There’s a different feeling rolling a cart out to a parked car, opening the trunk or back seat and loading up neatly packed bags. There’s a different feeling buying in bulk outside a wholesaler. Shopping in some Manhattan grocery stores can be a contact sport, not unlike NFL football. Shopping for those of us without a nanny or maid requires a budget. I’m sure that portion of the population doesn’t gasp at prices, think about how much they really want a particular item, return it to the shelf or refrigerated compartment, and walk around to see if anything else catches their eye – before making their way back to the item in question.
What makes a market super? Is it the cleanliness of the store? Two of the three stores I shop have foul odors every now and then coming from where they prepare their meats. It’s enough to consider vegetarianism. Does a varied selection increase its value and standing in a neighborhood? Reasonable prices get my vote every time. Being mindful that I’m not in Texas or Kansas for that matter, the managers here aren’t ones to roll up their sleeves and pitch in. Rush hour shopping in any of these stores isn’t for the impatient and weak of heart. The managers like to point and delegate, rather than bagging groceries or mopping up a spill in the dairy section. I like that New York is a cultural melting pot, but I want friendly English-speaking cashiers.
Instead, I’m bombarded with several languages among the cashiers speaking through me while scanning my items. Some of these same women never remember those produce codes and have to ask a manager in accented English while I wear my patient and understanding smile. I miss grocery stores where cashiers wear smocks with nametags and personally greet me. Is that too much to ask? I expect higher prices at a convenience store or bodega, not at stores that are supposed to be conventional. I’ll do without exclusive and imported items, if I can save money on the four basic food groups. I don’t need hand-rolled blue or green organic corn chips to dip salsa at the few parties I host at my apartment.
Gone are the days when I stood in an aisle of countless of boxes of cereal and breakfast bars. I’m neither confounded nor impressed by the selection at the neighborhood stores. Grocery stores outside Manhattan have an added advantage of sackers and able-bodied students who offer to push your cart to your car or truck, if you live in Texas, for a tip. Manhattan has overworked or disinterested cashiers who expect you to bag your own groceries. When you don’t, they shoot you a dirty look when you smile back, expecting them to do their job. Isn’t that part of the service and prices when no sackers stand at the ready?
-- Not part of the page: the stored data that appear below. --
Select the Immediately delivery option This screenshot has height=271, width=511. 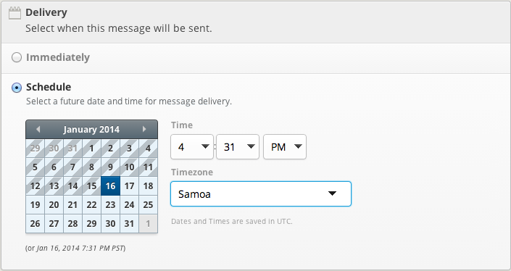point(17,58)
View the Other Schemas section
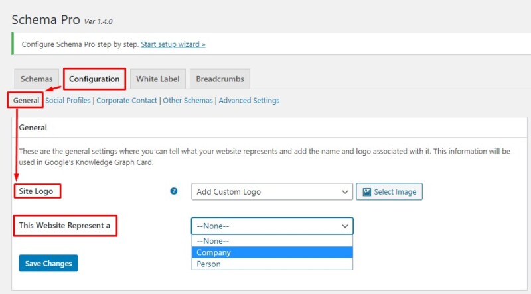The image size is (531, 294). [188, 101]
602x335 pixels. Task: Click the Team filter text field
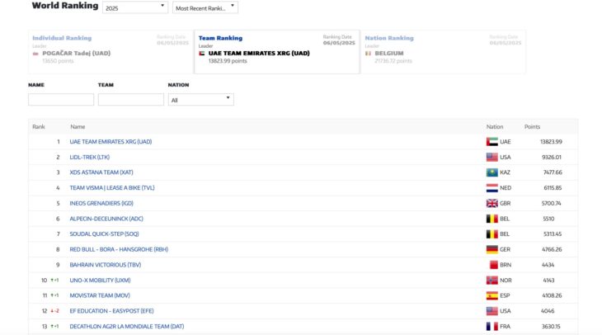(130, 100)
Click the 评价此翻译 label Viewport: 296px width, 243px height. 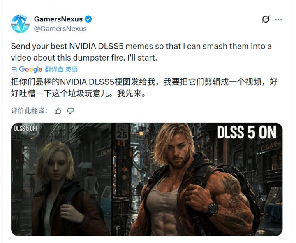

The shopping experience begins at the front door and culminates upon exit. The longer I live in New York, the more I remember the standard of living down south. Manhattan has one of the richest landscapes in the world, yet developers and architects can’t see fit to build a comparable supermarket. My neighborhood would be different if Wal-mart, Piggly Wiggly or BJ’s Wholesale opened a store uptown. I don’t think that will happen anytime soon. In the interim, I’ll continue my comparison shopping and preparation for a future Manhattan marathon.